I’m always a bit suspicious of these kinds of calculation, but the overall message is pretty clear: we should be looking at how the money we spend (publicly and privately) on things like education and training (prime examples of intangibles) is effectively put to use, and not only think of ‘investment’ as something made in physical assets.
This point was made several times at a lively meeting I went to yesterday in the crypt of St Paul’s Cathedral – not somewhere I’ve visited before. It was hosted by the St Paul’s Institute, which works to stimulate debate on contemporary issues. The topic was What’s Gender Got to Do With It? Women in the Economy, and the panel included Stefan Stern, whose tweets have provided me with many useful leads, and Vicky Pryce. They are writing a book on quotas as a means of promoting women’s participation in senior positions.
The case they make is primarily a business one rather than an equity one, i.e. that organisations that do better on diversity are more likely to succeed commercially. Vicky took a very forthright economist’s approach to women’s labour market activity generally – pointing to the huge waste involved if women’s skills are not used to the full. (She also illustrated her approach by reference to the costs of putting women, especially mothers, in prison – including the long-term effects on children – but that’s another story.)

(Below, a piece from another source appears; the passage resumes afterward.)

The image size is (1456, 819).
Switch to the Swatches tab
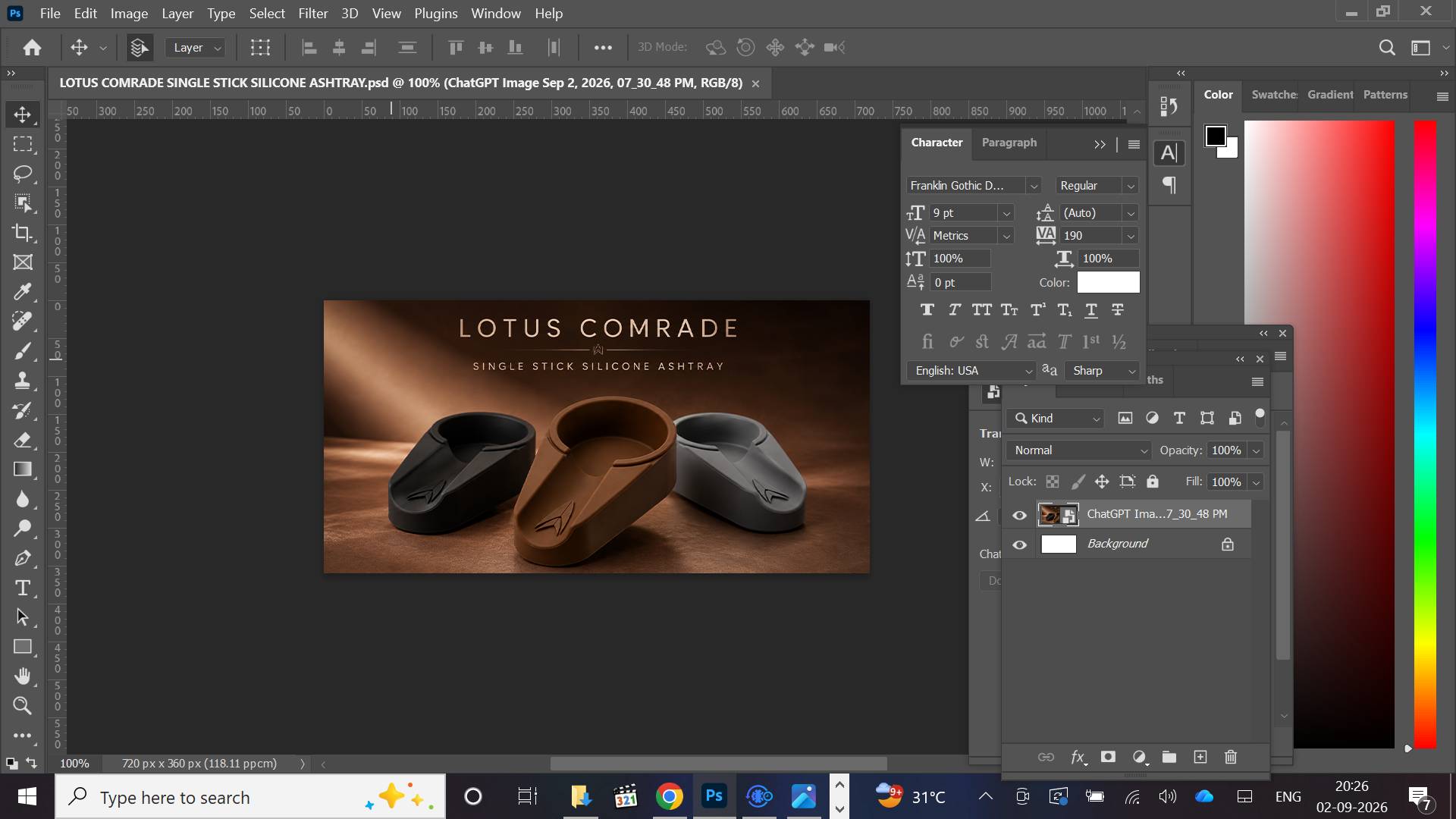(1274, 95)
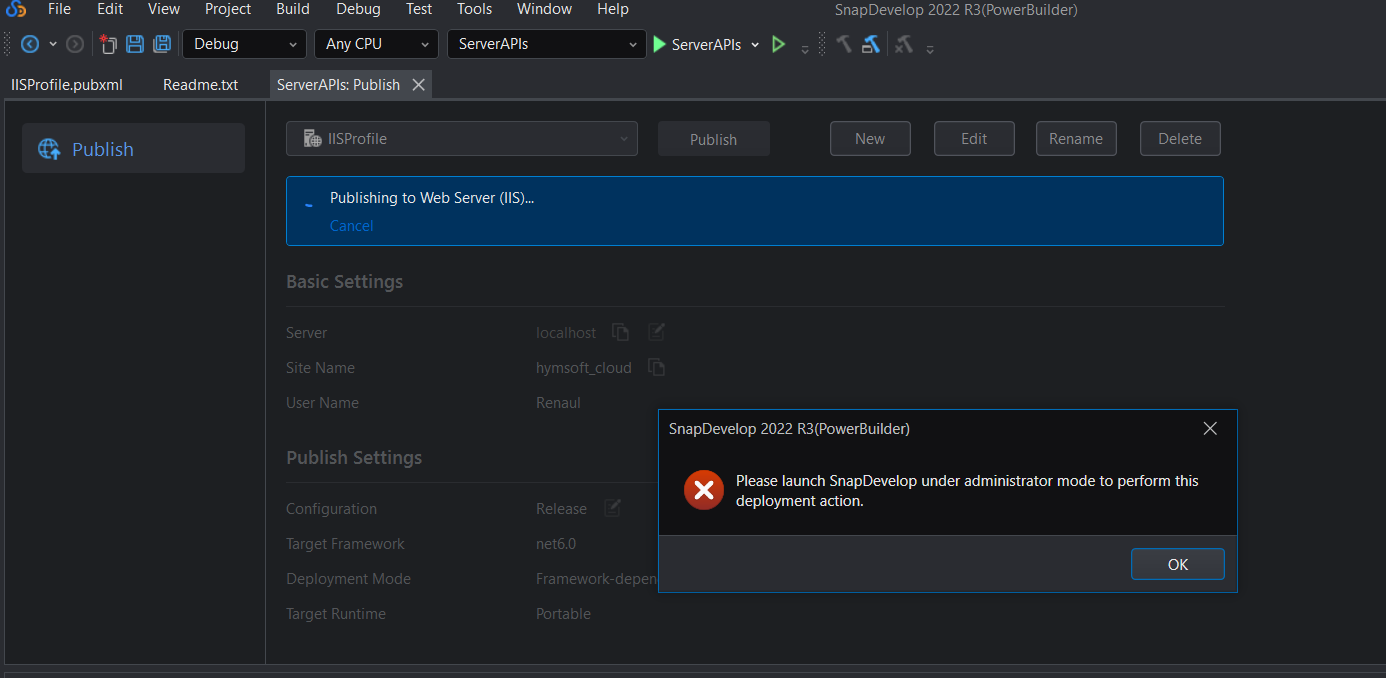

Coming from someone else (e.g. a man, maybe) this hard-nosed economist approach might have put some people’s backs up, but it didn’t appear to. One member of the audience added the point that we need some different labels or categorisation , especially in thinking about ‘infrastructure’: we shouldn’t count only hard physical things like airports and roads, but include ‘social infrastructure’ items – the capacity for care being the main one.
There was a lot of discussion of part-time work and the penalties it brings. (I dropped in a question about whether we need to change the way we define ‘part-time’ , but I think this went into the ‘too hard’ basket.) Later that day I picked up the latest ONS stats on part-time work, and the reasons why people work part-time. Here we may be reaching a milestone of a kind.
Male part-timers have gone up by about 14000 over the last year, to just over 1.5 million. This increase is not big. What is much more significant is the numbers who say they do not want to work full-time. This has shot up, from 909,000 a year ago to 992,000. The numbers of women who are working part-time and not looking for a full-time job have increased by even more. Of course the fact that they are ‘not looking’ for a full-time job partly reflects the absence of such jobs – the discouragement effect. But it may be that we are reaching a point when choosing to work part-time becomes normalised, for men as it is for women. So when the 992K turns into a million we might look on that as a turning point. But of course the question is whether employers will recognise part-time careers – and make that intangible investment pay off.